Drink water instead of soda. Sodas like coke are acidic, supress your immune system and are very destructive to your health.
Weight Loss Tip #55.
Skipping meals will help you take off a few pounds at first, but after a while your body will start storing calories and you won’t lose any weight at all. Crash diets end in disaster.
Weight Loss Tip #56.
Always pack a healthy snack with you to work; you don’t know when you might feel hungry at the office.
Weight Loss Tip #57.
Keep your goal realistic, but don’t keep the timeframe of the goal so far off that you lose focus. For example, if you plan to lose a certain amount of weight by the end of 1 year, you may get frustrated and stop trying after 6 months. Set realistic, attainable goals.
Weight Loss Tip #58.
Checking your BMI – Body Mass Index – can help track your progress and determine how close you are to reaching your goals. It is an objective measure of how overweight you are and will help prevent you from placing subjective, unrealistic expectations on yourself. You may have a large frame and not be as overweight as you think.
Weight Loss Tip #59.
Never make a sudden, drastic cut in your caloric intake.
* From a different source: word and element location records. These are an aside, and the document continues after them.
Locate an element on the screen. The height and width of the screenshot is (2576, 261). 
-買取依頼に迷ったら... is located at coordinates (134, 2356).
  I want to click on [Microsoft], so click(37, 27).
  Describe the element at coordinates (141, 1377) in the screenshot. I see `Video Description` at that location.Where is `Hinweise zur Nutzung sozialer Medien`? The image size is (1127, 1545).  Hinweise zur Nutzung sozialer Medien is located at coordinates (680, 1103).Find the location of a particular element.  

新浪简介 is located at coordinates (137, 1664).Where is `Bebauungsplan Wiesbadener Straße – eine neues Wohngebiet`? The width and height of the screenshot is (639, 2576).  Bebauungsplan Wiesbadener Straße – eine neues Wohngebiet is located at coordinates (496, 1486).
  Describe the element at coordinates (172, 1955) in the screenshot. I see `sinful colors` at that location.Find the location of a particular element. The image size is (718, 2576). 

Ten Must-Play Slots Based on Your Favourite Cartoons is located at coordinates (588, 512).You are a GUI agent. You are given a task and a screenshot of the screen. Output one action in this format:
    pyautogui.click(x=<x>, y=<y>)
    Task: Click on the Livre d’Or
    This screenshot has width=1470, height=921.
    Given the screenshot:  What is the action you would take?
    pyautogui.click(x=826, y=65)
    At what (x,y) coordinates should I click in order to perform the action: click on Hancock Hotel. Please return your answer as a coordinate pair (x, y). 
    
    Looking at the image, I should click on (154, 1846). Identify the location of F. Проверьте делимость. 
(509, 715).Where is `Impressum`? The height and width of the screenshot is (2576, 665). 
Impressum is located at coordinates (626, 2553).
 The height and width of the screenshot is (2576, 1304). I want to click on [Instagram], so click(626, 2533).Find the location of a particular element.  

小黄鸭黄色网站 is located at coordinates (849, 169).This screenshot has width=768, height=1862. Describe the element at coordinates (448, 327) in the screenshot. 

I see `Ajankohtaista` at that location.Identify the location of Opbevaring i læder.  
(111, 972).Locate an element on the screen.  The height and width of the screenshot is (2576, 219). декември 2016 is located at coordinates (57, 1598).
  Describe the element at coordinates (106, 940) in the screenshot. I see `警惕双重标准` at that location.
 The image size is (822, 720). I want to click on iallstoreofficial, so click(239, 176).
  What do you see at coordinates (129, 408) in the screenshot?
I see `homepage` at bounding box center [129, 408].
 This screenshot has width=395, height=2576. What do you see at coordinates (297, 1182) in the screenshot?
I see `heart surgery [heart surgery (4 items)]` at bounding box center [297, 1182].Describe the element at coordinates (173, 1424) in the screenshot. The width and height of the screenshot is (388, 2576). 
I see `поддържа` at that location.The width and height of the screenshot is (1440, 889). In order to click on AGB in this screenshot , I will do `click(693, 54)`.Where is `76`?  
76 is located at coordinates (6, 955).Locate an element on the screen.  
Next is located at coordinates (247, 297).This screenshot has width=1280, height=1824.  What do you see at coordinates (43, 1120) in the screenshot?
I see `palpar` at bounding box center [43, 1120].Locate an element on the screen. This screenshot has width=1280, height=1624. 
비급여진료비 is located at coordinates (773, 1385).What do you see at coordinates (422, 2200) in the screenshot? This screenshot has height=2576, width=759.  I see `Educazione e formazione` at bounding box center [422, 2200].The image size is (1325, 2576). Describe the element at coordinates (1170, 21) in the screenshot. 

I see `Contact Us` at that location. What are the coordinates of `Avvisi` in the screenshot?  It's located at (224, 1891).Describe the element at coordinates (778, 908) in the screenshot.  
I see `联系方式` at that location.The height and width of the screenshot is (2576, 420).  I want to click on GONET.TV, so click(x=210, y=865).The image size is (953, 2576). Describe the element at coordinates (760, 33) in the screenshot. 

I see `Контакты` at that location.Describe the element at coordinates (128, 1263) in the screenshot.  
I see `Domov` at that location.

It will lead to a “rebound” effect: cravings and eating binges.
Weight Loss Tip #60.
Research has shown that snacking on peanut butter is an effective way to control hunger without leading to weight gain.
Weight Loss Tip #61.
No matter which way you look at it, 3,500 calories is one pound lost. Whether you take in 500 fewer or burn 500 more calories a day, by the end of the week you’ll be one pound lighter!
Weight Loss Tip #62.
Your weight will fluctuate from day to day. Resist the urge to weigh yourself on a daily basis, as doing so will discourage you. Weigh in the same time and day once a week.